THE REQUEST: Recast the part of the records that opens with the line containing "Where should I" and runs through the end of the records as a JSON list of strings, one per line, with blank lines left out.

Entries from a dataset

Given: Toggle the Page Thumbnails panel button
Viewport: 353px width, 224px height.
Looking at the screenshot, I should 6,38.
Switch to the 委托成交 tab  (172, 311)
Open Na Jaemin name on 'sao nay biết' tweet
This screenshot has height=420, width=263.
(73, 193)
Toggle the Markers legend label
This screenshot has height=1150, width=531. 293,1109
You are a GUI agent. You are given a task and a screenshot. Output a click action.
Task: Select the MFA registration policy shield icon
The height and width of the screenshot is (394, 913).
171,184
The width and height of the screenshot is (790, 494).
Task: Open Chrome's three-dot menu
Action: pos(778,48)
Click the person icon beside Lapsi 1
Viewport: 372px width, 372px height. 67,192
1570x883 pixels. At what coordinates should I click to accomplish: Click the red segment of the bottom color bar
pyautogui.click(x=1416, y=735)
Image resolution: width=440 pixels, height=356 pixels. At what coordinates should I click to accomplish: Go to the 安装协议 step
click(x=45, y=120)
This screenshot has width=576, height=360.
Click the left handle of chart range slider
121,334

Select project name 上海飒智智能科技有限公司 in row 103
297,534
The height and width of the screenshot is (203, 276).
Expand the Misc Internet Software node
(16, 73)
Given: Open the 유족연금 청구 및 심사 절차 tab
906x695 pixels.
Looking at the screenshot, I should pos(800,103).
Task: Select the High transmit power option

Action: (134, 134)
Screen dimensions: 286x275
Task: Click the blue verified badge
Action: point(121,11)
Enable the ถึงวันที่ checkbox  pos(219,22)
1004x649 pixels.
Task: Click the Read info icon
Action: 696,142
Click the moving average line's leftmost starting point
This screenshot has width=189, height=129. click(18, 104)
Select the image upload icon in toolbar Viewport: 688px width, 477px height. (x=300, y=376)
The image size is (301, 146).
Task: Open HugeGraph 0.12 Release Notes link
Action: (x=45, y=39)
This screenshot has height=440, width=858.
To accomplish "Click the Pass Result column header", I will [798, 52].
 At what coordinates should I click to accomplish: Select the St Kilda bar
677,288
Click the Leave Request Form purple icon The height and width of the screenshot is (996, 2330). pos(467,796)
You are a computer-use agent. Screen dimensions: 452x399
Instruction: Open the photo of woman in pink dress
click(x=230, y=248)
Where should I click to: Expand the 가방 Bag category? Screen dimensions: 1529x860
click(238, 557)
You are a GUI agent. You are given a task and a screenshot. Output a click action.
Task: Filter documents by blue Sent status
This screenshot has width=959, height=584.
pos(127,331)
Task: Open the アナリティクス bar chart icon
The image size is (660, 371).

RESULT:
[
  "Where should I click to: Expand the 가방 Bag category? Screen dimensions: 1529x860",
  "click(238, 557)",
  "You are a GUI agent. You are given a task and a screenshot. Output a click action.",
  "Task: Filter documents by blue Sent status",
  "This screenshot has width=959, height=584.",
  "pos(127,331)",
  "Task: Open the アナリティクス bar chart icon",
  "The image size is (660, 371)."
]